The organizations stuck in pilot hell did the opposite. They selected a vendor, ran a proof of concept on clean demo data, got impressive results, and then tried to deploy against their actual operational data — which was messy, inconsistent, and missing context. The model degraded. The team lost confidence. The project stalled.
This sequencing problem is not unique to AI. It appears in WMS implementations, in order management system deployments, and in any transformation that depends on clean, reliable data flowing between systems. The difference with AI is that the failure is less visible until it is expensive. A bad WMS configuration produces wrong picks immediately. A bad AI model produces subtly wrong recommendations for weeks before anyone notices the pattern.
The practical implication: the shift toward agentic and orchestrated AI in manufacturing is not a 2027 problem. The organizations building data architecture foundations now will have 18–24 months of operational learning by the time orchestration becomes the competitive baseline. The organizations waiting for the technology to mature further are conflating technology maturity with their own data readiness — and those are not the same problem.
Where to Start If You Are in the 65%
If your AI initiative is in pilot or has stalled, the diagnostic question is not "what model should we use" — it is "what does our data look like at the point of consumption." Pull a sample of the data your model is actually receiving, with all preprocessing applied, and evaluate it for completeness, context, and consistency. In most stalled implementations, that exercise alone reveals the root cause within a few hours.
From there, the path forward is a data architecture remediation — not a model replacement. Fix the context loss. Establish the semantic layer. Rebuild the integrations that are dropping metadata. Then rerun the pilot on the same use case. In most cases, the model that "didn't work" works fine once it is receiving data that actually means something.

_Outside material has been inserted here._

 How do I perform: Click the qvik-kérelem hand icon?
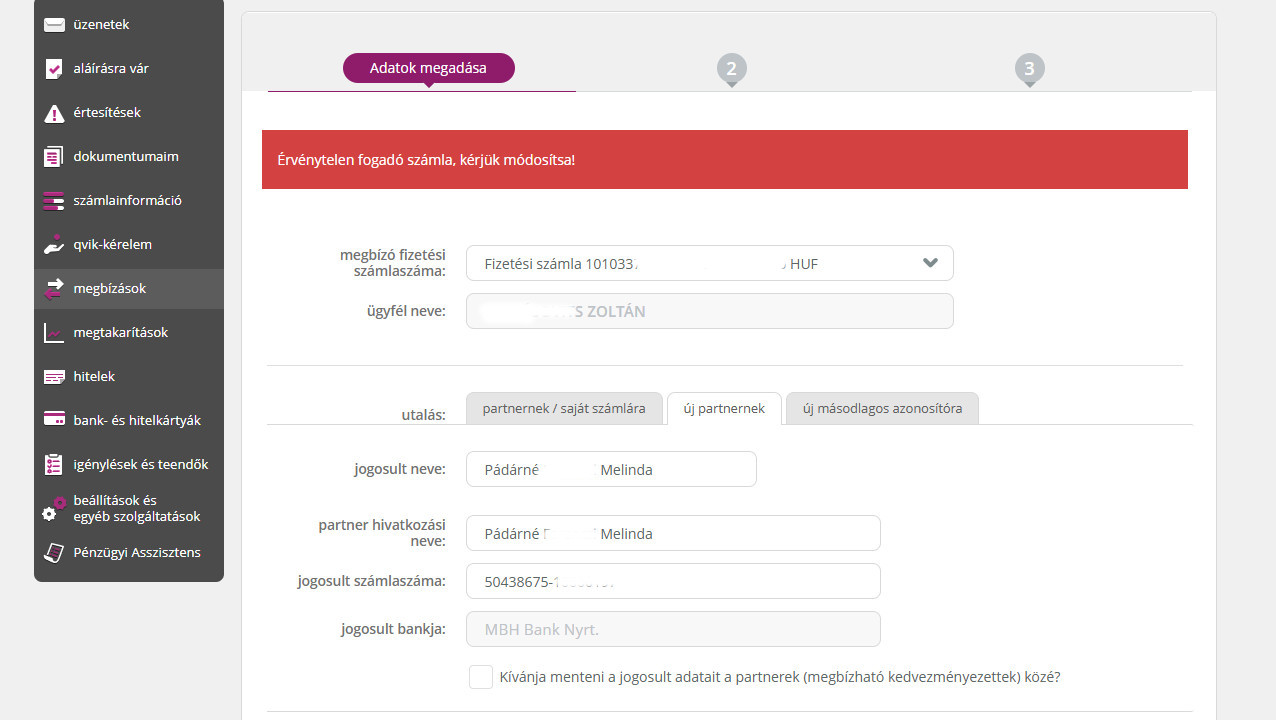point(54,245)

The broader industry trajectory is clear: AI in process manufacturing will evolve from isolated point solutions to an orchestration engine connecting processes, plants, and applications. That transition will reward manufacturers who invested early in data infrastructure and penalize those who invested early in models without foundations. The gap between 64% starting and 35% producing is not a technology gap. It is an architecture gap — and it is closable with the right sequencing.